What to work on: Lines from the one containing "Click the small Price y-axis title" to the end of the records, both ends included and exactly as written, are the whole answer, and no pictures go in it.

Input records:
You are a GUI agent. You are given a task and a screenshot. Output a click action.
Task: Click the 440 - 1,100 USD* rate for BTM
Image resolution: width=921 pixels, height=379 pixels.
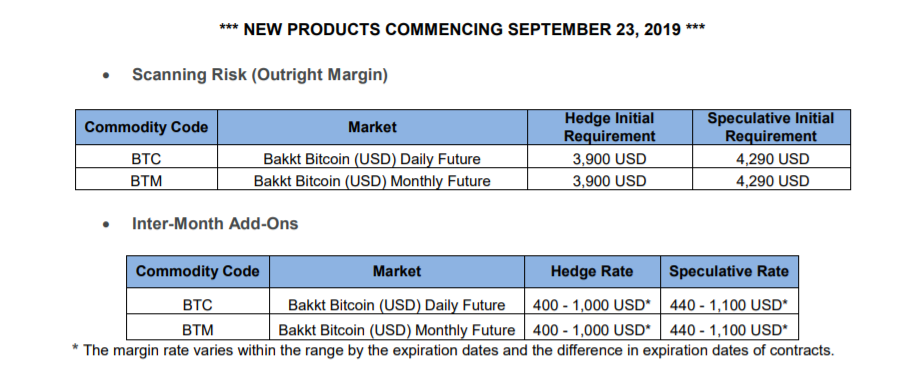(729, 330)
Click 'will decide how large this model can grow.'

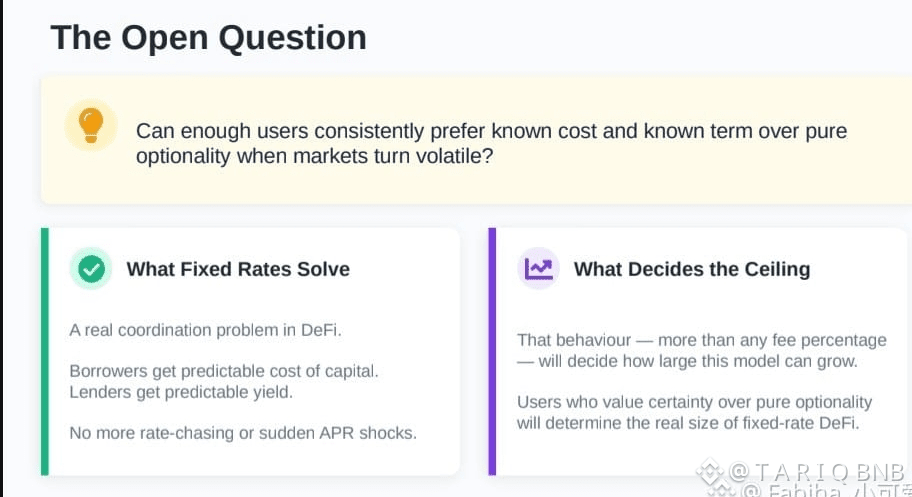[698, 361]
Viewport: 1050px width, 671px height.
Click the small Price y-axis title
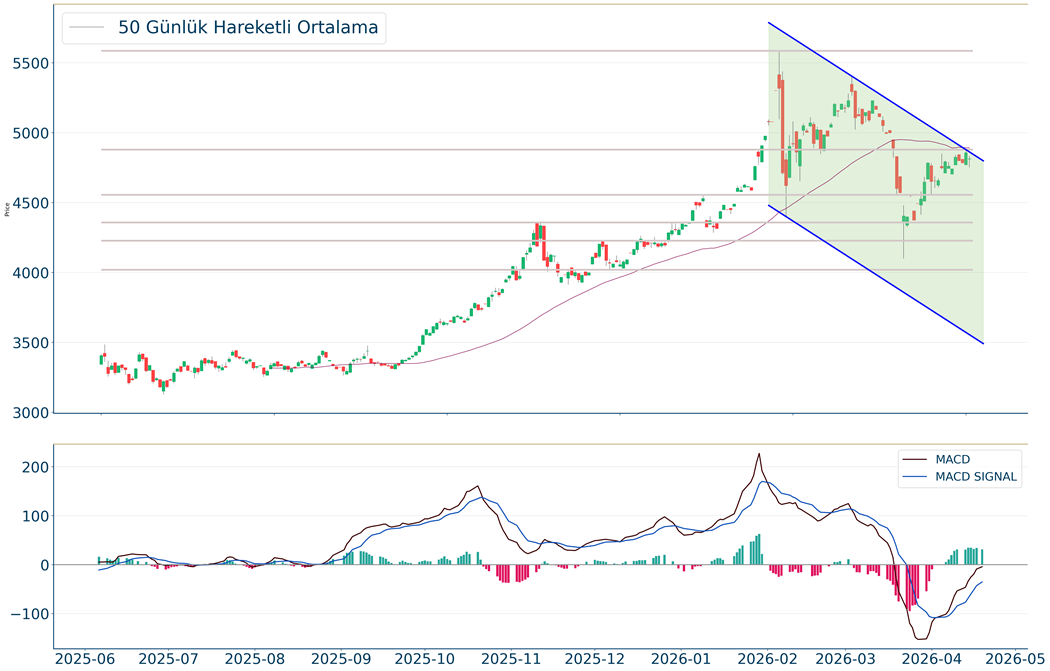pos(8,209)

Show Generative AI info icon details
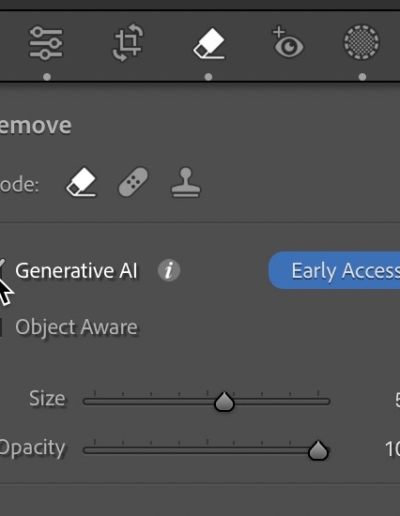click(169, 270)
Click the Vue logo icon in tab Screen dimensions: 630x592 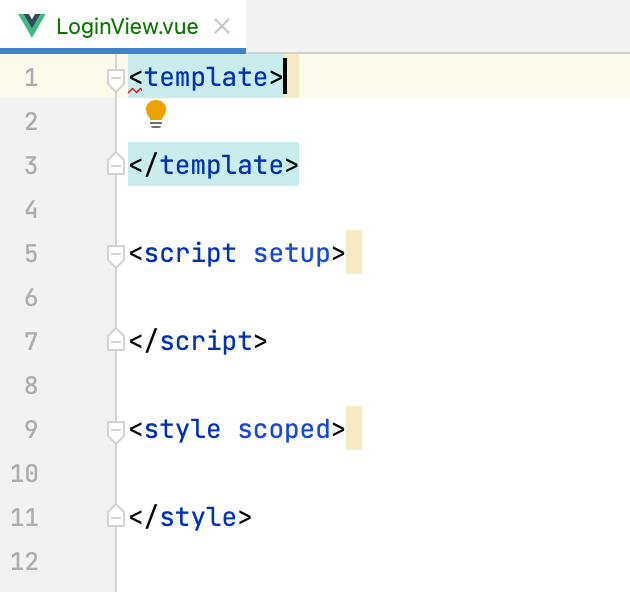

Answer section:
Click the small Price y-axis title
pos(8,209)

Show Generative AI info icon details
click(169, 270)
Click the Vue logo icon in tab Screen dimensions: 630x592 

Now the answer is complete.